わずか250ページほどしかない新書だが、だからといって油断してかかると痛い目を見る。これは一冊で量子論相対性理論をまとめあげてしまった驚くべき本なのだから。ハードカバーで出ている物々しい宇宙論の本と比べても密度にしろ内容にしろ劣るどころかむしろ優っているぐらいだ。

本書では量子論を使って宇宙を理解しようとする。宇宙を理解するとは色々な意味があると思うけれど、第一部『小さなものの世界』で原子と原子の振る舞いから起こる小さなものの物理世界を解説し、第二部『大きなものの世界』では空間と時間、相対性理論で見た「未来が精確に予測できる大きなものの物理世界」を解説する。

「小さなものの物理世界」と「大きなものの物理世界」で単語を区切ったのはこの二つの世界で起こる物理法則が明らかに異なっているからである。前者を構築する理論は量子論であり、後者を構築する理論は一般相対論である。

一般相対論は我々の良く知る物理世界だ。それは精確な計算を行うことで惑星が何年後の何時何分にどの位置にいるのかを正確に知ることができる。一般相対論は今までの物理学と同様未来を予測する為の方法である。

一方で量子論は正確な予測を出すことができる方法ではない。量子論で出せるのは「Aになる確率は50%、Bになる確率は30%、Cになる確率は20%」という確率の予測のみである。そしてこの違いは互いに両立していないもののように見える。

とにかく未来予測が可能な我々の宇宙と確率でしか予測できない非常に小さな量子の世界がある。量子の世界でその役を担うのは最小構成要素である原子である。こいつはわけのわからないやつで重ねあわせとかいって観測されていない状態だと確率A,B,Cがあるとしたらその全ての状態をとることができる。

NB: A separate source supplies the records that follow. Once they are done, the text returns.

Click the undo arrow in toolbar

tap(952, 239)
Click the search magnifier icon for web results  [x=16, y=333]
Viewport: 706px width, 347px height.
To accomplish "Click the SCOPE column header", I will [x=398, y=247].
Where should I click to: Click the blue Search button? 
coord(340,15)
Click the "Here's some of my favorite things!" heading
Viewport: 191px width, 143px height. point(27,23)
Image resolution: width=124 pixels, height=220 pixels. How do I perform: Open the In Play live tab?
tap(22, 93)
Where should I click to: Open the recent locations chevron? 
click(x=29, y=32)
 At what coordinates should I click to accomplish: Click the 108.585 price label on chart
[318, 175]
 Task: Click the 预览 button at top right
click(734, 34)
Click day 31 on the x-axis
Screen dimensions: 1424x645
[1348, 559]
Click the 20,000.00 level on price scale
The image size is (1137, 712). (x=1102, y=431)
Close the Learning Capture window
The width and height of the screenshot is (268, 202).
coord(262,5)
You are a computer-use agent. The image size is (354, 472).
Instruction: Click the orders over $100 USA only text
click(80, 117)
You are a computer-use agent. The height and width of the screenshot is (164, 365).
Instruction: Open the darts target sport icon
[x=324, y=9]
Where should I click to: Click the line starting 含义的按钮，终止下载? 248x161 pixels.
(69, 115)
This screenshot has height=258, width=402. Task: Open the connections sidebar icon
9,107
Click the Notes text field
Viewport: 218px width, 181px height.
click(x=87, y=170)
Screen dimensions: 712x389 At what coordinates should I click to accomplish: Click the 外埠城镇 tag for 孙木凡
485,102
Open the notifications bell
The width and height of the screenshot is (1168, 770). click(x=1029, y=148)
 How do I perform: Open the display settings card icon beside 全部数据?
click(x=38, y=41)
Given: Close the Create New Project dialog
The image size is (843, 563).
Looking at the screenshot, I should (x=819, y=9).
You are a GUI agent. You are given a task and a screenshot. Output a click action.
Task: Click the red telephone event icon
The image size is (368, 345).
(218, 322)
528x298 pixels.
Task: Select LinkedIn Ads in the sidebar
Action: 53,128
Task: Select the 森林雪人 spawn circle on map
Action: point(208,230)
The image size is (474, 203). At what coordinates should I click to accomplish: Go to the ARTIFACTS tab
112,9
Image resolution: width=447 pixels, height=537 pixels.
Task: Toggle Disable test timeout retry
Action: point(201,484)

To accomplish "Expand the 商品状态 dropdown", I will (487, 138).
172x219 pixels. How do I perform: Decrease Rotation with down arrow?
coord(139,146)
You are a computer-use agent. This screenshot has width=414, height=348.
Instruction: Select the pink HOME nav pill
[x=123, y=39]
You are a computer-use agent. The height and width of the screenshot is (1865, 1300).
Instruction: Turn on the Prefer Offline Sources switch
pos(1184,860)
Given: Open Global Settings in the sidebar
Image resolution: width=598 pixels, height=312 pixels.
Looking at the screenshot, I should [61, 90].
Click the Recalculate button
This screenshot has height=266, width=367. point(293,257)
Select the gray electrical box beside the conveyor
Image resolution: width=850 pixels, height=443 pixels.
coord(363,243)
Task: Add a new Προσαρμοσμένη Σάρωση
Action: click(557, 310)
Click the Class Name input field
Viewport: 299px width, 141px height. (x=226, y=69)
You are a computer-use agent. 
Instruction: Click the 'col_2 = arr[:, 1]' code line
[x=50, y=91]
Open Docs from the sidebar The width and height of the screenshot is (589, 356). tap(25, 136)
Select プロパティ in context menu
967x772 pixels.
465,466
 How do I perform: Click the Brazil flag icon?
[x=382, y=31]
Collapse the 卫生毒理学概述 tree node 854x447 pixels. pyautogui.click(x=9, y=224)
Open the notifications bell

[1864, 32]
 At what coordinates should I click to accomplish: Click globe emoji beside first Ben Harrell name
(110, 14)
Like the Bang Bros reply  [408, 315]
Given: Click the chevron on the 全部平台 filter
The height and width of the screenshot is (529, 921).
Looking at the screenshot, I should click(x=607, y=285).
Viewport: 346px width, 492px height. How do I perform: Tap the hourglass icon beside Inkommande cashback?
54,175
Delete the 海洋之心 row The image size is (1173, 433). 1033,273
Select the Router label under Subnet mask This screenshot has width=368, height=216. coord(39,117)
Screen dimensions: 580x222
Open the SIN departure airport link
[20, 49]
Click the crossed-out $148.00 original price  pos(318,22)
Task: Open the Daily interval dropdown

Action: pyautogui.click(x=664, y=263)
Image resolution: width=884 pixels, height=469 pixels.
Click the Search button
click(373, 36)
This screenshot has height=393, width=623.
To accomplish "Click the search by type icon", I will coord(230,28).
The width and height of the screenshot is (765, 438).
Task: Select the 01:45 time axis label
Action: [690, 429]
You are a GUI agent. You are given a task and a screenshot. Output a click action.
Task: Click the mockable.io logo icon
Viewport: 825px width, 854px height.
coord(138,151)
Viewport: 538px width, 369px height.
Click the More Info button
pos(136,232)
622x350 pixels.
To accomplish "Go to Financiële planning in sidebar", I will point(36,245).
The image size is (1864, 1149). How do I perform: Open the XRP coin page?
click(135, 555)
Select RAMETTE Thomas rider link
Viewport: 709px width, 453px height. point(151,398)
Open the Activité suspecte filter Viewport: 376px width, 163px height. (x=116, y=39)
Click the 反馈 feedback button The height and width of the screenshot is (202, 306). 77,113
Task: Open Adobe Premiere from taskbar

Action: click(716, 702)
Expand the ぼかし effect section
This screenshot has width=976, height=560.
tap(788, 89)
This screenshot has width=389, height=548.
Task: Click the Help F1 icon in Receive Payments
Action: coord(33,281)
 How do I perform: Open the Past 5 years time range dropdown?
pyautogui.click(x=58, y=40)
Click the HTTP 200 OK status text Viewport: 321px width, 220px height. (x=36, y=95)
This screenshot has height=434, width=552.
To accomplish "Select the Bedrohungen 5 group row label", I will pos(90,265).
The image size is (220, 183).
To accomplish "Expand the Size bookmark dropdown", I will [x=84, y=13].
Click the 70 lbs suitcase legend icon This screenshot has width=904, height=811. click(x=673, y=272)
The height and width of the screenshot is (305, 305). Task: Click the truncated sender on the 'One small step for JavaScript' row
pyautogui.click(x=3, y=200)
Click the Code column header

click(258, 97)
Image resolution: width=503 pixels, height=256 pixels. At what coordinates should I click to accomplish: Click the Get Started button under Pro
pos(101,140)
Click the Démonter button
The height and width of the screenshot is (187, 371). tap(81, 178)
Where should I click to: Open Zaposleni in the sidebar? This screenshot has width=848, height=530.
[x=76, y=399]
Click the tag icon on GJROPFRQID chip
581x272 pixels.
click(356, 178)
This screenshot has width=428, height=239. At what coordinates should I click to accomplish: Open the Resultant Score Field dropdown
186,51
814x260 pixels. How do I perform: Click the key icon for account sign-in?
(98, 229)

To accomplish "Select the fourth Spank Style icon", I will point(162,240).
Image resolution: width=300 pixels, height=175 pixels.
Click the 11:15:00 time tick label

わけがわからないが、本書はそうした原子の理論を通過して大きなものの世界、時空と空間と重力とこの宇宙についての理論に入っていく。ここでは平行して宇宙の始まりについても語られる。始まりの物語として語られるのは、宇宙は最初は原子よりも小さい状態から爆発(これは比喩だが)を起こして圧倒的な広がりを見せ、現在のような宇宙になっていった(そして今なお広がりつつある)という理論である。

この宇宙のことはほとんど一般相対論で説明できる。それぐらいすごい理論だった。しかし最初期の段階の宇宙は原子より小さかったのだ。そこで原子を相手にする量子論が必要になる。この二つは両立しないけれど、宇宙の始まりを解き明かすためには量子の分野にまで入っていく必要があるのだ。

「宇宙の始まりには何があったのか」というあまりにも魅力的な問いへの答えは果たして僕が生きている間に判明するのだろうか。するにしてもしないにしても、この問いへ答えようとする前進を、これからも追っていきたいと思った。